● What you are asked to do:
Retype the line with "Given: Click the Questions bug icon" in it, then each line after it to the end of the data, word for word.

● Provided data:
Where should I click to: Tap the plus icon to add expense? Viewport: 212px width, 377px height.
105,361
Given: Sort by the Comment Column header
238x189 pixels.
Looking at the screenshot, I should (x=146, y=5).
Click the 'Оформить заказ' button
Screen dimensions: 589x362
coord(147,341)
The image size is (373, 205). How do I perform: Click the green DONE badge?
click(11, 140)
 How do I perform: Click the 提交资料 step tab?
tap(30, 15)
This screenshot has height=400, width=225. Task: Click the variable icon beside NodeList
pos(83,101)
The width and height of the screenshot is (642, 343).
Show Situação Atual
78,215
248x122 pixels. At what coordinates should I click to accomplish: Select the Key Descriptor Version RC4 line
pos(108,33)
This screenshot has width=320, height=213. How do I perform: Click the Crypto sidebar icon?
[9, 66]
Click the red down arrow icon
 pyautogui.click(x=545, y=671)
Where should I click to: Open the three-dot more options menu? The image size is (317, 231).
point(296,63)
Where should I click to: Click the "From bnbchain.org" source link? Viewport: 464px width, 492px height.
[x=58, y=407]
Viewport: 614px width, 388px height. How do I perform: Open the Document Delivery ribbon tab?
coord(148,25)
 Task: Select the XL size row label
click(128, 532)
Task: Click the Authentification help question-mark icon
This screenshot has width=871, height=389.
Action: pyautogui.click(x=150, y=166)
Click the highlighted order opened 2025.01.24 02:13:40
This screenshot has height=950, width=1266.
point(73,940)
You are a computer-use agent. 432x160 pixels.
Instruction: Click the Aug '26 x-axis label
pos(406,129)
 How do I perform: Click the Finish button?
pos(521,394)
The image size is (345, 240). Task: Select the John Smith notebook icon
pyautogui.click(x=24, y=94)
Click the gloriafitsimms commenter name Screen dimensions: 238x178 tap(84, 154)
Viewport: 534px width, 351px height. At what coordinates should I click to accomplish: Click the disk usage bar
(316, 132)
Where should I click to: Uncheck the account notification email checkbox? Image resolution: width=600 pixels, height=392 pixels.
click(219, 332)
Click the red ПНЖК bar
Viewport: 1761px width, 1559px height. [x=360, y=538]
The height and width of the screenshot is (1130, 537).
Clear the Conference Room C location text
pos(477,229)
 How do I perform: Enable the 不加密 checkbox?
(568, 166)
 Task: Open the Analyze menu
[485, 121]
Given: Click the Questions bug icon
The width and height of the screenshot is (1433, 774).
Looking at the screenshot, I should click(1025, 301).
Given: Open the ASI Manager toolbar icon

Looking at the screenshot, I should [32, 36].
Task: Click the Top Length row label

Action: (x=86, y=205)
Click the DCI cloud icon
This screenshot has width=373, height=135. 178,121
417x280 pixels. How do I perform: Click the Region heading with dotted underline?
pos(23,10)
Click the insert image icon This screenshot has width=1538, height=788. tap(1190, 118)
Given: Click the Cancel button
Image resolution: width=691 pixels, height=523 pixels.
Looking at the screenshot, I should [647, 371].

● The completed task:
Given: Click the Questions bug icon
The width and height of the screenshot is (1433, 774).
Looking at the screenshot, I should click(1025, 301).
Given: Open the ASI Manager toolbar icon

Looking at the screenshot, I should [32, 36].
Task: Click the Top Length row label

Action: (x=86, y=205)
Click the DCI cloud icon
This screenshot has width=373, height=135. 178,121
417x280 pixels. How do I perform: Click the Region heading with dotted underline?
pos(23,10)
Click the insert image icon This screenshot has width=1538, height=788. tap(1190, 118)
Given: Click the Cancel button
Image resolution: width=691 pixels, height=523 pixels.
Looking at the screenshot, I should [647, 371].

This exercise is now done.